Wednesday, 25 January 2017
4E (Washington State Convention Center )
The ever-increasing urbanization is leading to an unprecedented increase in the use of various means of transport and overall energy consumption which unavoidably results into high levels of greenhouse gases and pollution emissions. Persistent exposure to urban air pollution has been shown to be linked to a significant risk of health. In particular, pedestrians in urban street canyons are exposed to a considerable risk, since a significant part of the emission sources are due to traffic and are primarily found at the near-ground or street level. Dispersion of pollution within an urban street canyon and thereby exposure of civilians is determined substantially by the air flow field within the street canyon and its capacity to remove pollutants from atop the rooftop levels and to replenish with fresh clean air.
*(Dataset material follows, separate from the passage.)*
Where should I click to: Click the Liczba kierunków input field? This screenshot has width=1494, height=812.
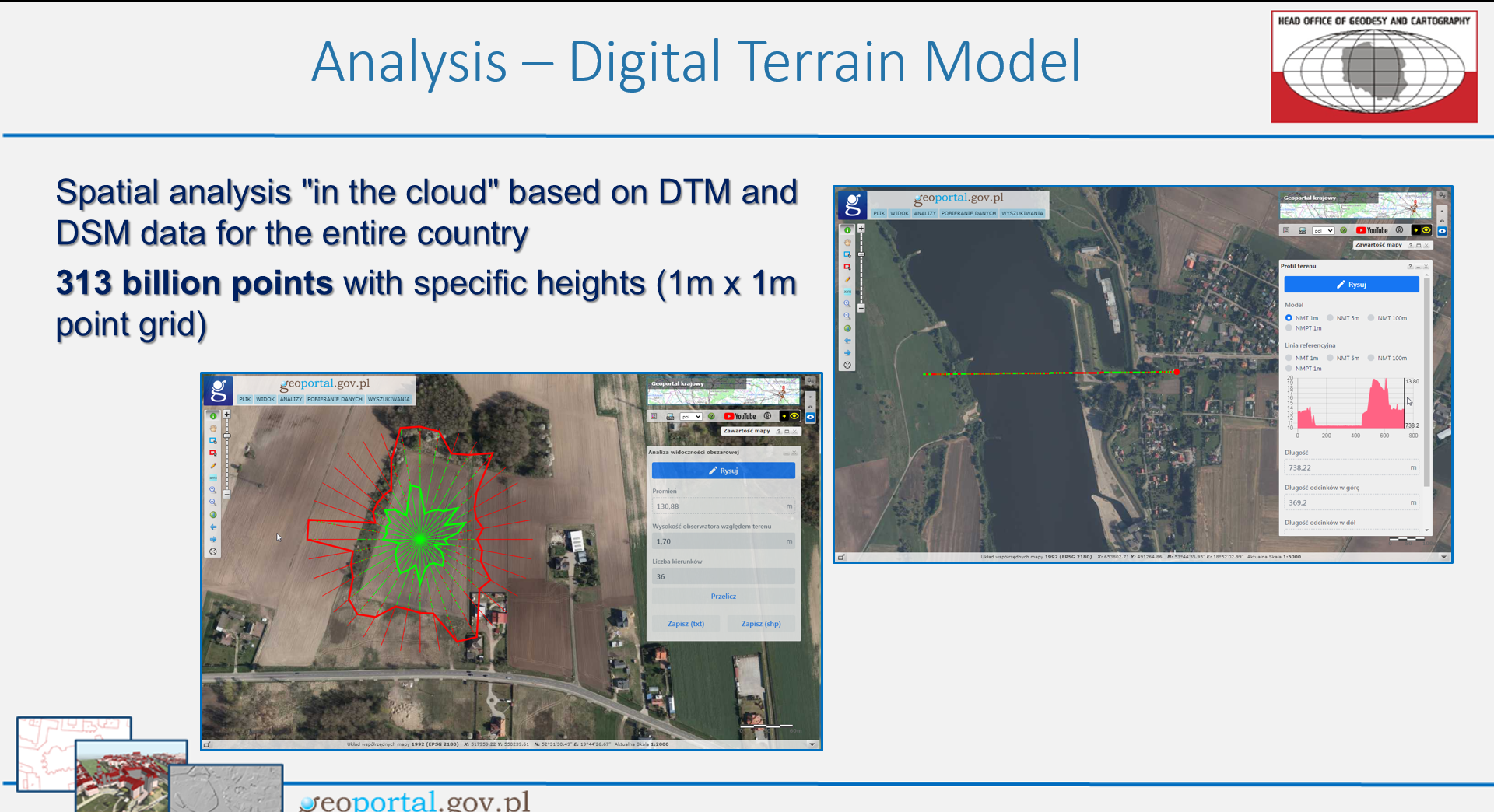pos(723,577)
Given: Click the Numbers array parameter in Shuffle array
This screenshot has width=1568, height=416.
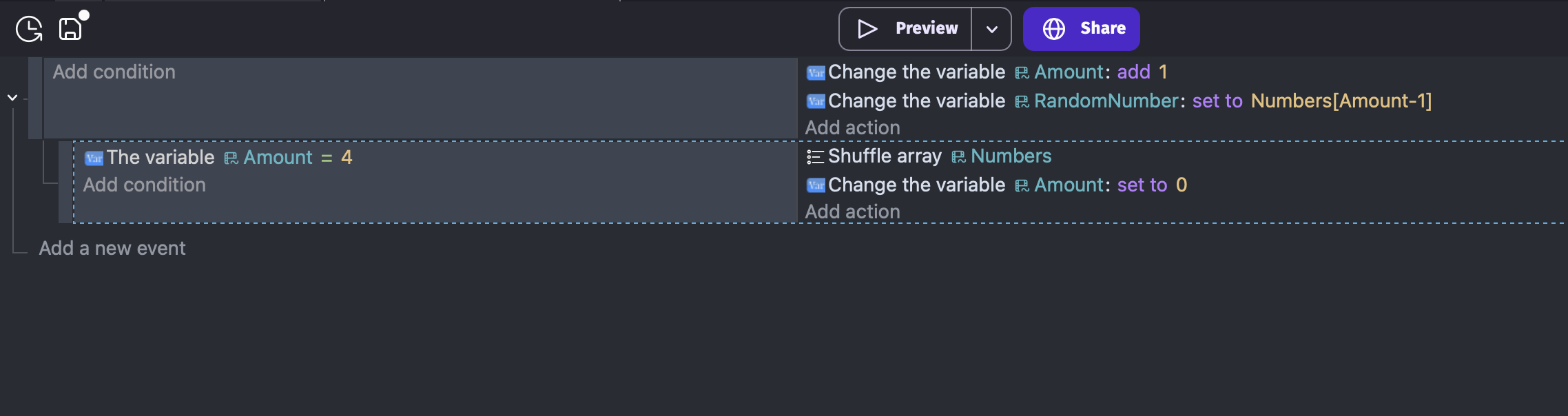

The pollutant removal capacity was recently investigated by Kubilay et al. (2016) for an idealized square street-canyon cavity, where different metrics were assessed. In this work, we investigate the pollutant removal capacity for a range of different urban street-canyon geometries frequently encountered in urban settings. The aim of this investigation is to determine the role that main geometric design of an urban street can play in the pollutant removal and thereby to what degree it can affect urban air quality and pollution exposure of pedestrians. The geometries we examine are: flat-roof canyons of different aspect ratios, a pitched-roof canyon, and a canyon with pilotis. First we present results from PIV experiments conducted inside a water channel facility in order to obtain the velocity flow fields in the different urban configurations; the results for the pitched-roof and pilotis are new in literature. Then, the experimental measurements for the air velocity field are used to drive numerical simulations of turbulent pollutant dispersion from a pollutant release source located within the street canyon; in particular, we use realistic source emission release scenarios and source locations derived from typical traffic patterns in the literature. The rate of removal of pollutant from the canyon is finally deduced from the numerical simulations and analyzed in terms of mean convective and turbulent exchange mechanisms for all the urban street canyon configurations.
Reference:
Kubilay, Neophytou, Matsentides, Loizou, Carmeliet (2016). The pollutant removal capacity of urban street canyons and its link to the exchange velocity. Submitted to the Science of The Total Environment (under review).